The NPR Republicans: “socially moderate and fiscally conservative … were traditional, socially moderate, country club Republicans named because their political philosophy was in line with New York Gov. and Vice President Nelson Rockefeller … who supported abortion rights and many other socially liberal positions”

Here is the breakdown of how Ryan’s addition to the Romney ticket doesn’t make sense:

The NPR Republicans have a soft spot for social issues, which Ryan and Romney hardly have a leg to stand on. Ryan’s budget plans and Romney’s insubstantial budget plans aren’t likely to make this group want to gamble on something that could bite them in the ass. At least with Obama, they know what is coming.

America First Democrats get punched in the balls with Ryan’s deficit reduction ideas, and the Romney/Ryan push for tax breaks to the rich. Despite wanting more traditional family values, this group generally doesn’t believe Obama is “at war with Christianity” so their family values are not threatened, nor is Obama’s job creation record going to be understood to be an utter failure.

The Facebook Generation clamors about social issues all the live-long day; just check out your feed.
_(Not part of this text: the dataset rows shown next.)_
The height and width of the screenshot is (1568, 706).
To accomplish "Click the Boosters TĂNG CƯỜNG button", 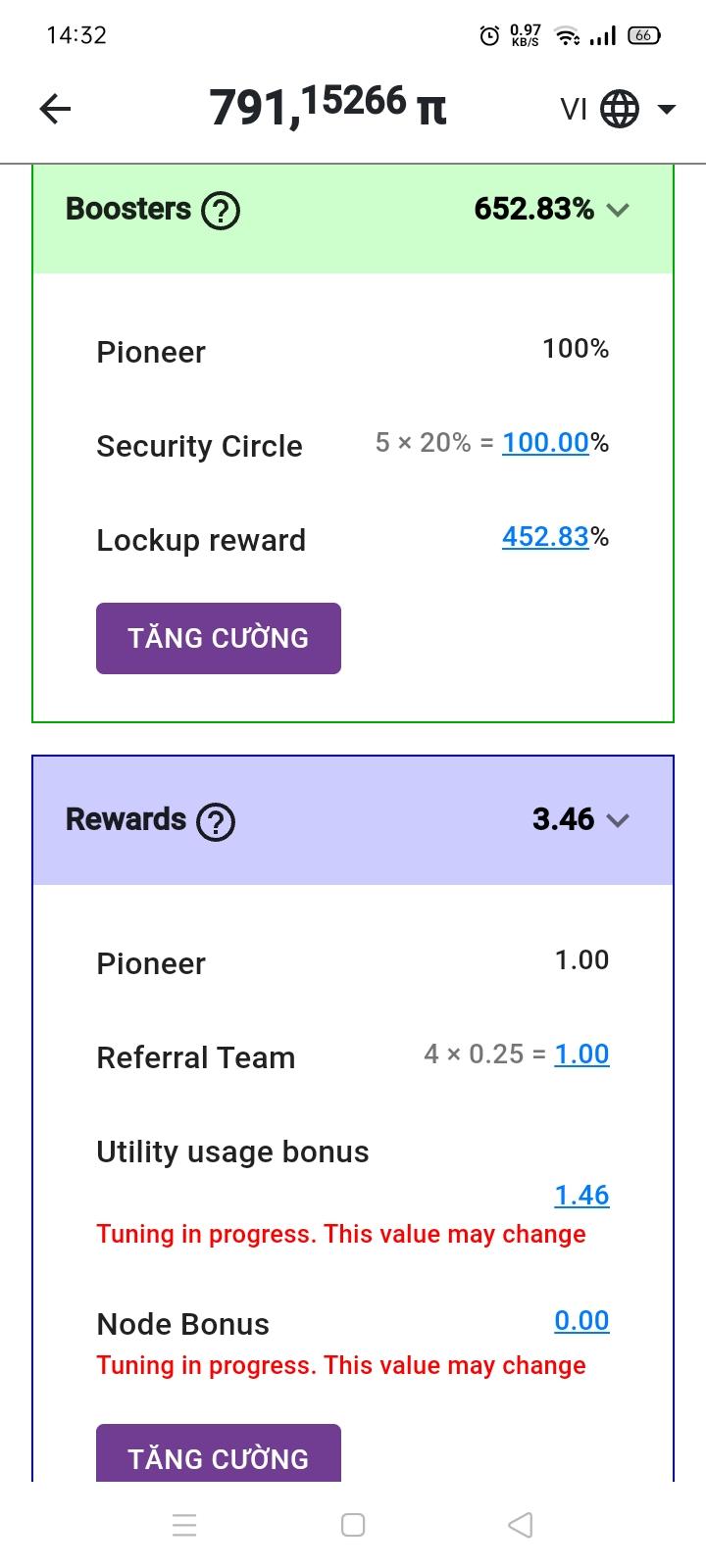I will point(219,638).
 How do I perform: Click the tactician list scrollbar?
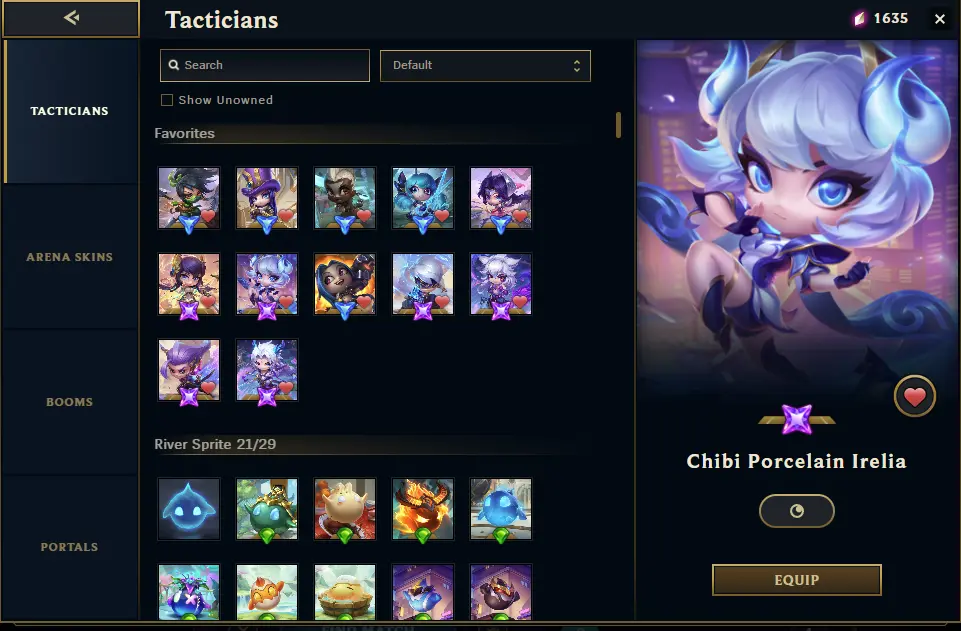[x=618, y=125]
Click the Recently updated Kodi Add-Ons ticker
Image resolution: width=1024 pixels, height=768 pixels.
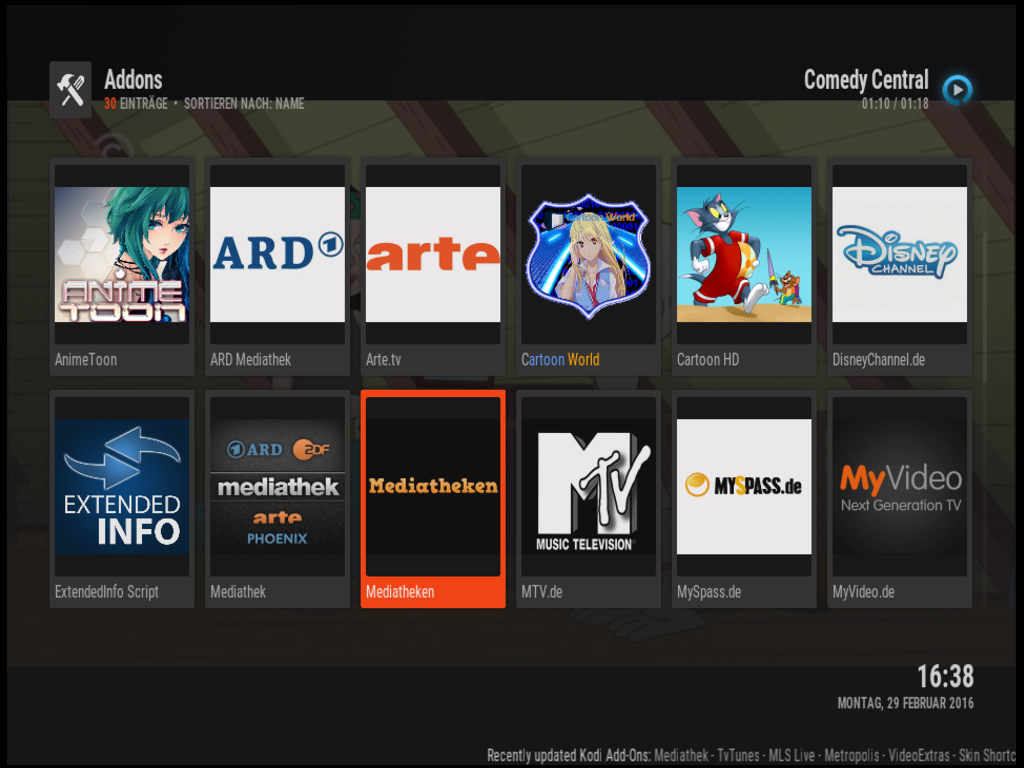750,756
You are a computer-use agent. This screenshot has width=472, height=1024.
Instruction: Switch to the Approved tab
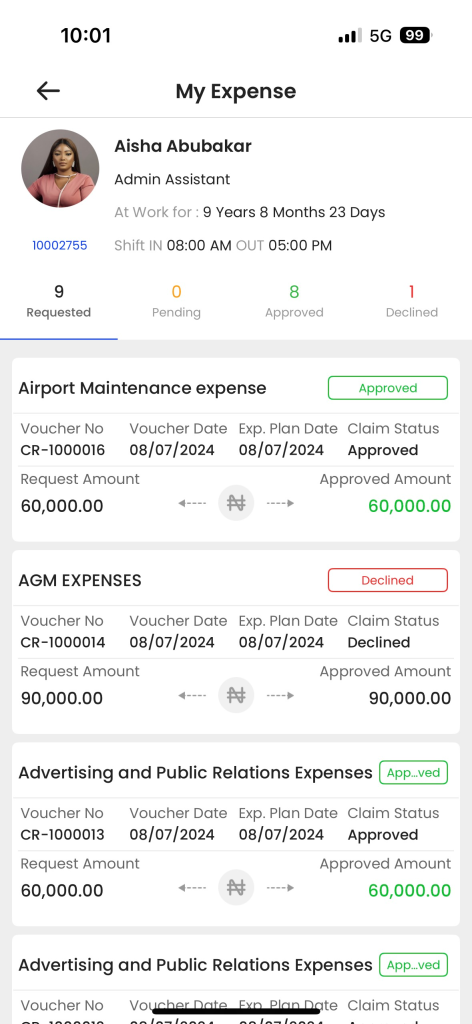coord(294,301)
Obama made tremendous leaps and bounds in utilizing the Internet for message appeal and delivery during his play for the presidency, while also appearing in positive lights as a media personality; and shows no signs of not capitalizing on the Internet yet again. Obama resonates more youthfully than Romney or Ryan, and this group likes feeling that folks they have to have making decisions are their peers, not their superiors.

Starbucks Moms and Dads make up suburbia, and they are in this crazy thing we call life to make a better one for their kids. Obama has been vocal with support for college loan costs, while readily encouraging states to boost educational funding rather than making cuts. This group wants what is “best” for their children, and Romney/Ryan don’t have enough ideas laid out to put them in the ring with Obama’s ambition for today’s and tomorrow’s children’s grade school and college experiences.

After looking at all that, it becomes fairly clear Ryan is just not a choice for the Republican ticket that makes sense because the indie voters do not appear to fall into line with his or Romney’s plans, except for one possibility.

What if the Republican powers that be, basically everyone on the right that isn’t Romney, decided to push Ryan because they want him in the public eye come four years from now when the title fight for the White House is an open brawl? Not getting ahead of the game was one of the biggest body blows to hit Republicans this election.

What if Republicans would like Romney to best Obama, but as they already weren’t jumping for joy at Romney being the man with a plan, are going to spend the next couple years making Ryan into a golden goose so he can declare a vice presidential candidate that actually shores up some of the “flaws” currently in place?

Sounds like pretty sound political maneuvering to me, because if it isn’t I have to wonder about how out of touch some of the Republicans working within the political game are. Sarah Palin’s inclusion on the ticket four years ago locked in Obama’s win, and Ryan’s inclusion this time looks to be about the same.

If you are into betting, unless Romney throws a knock-out level uppercut at the last second, this bout looks like the reigning champ will take home the belt.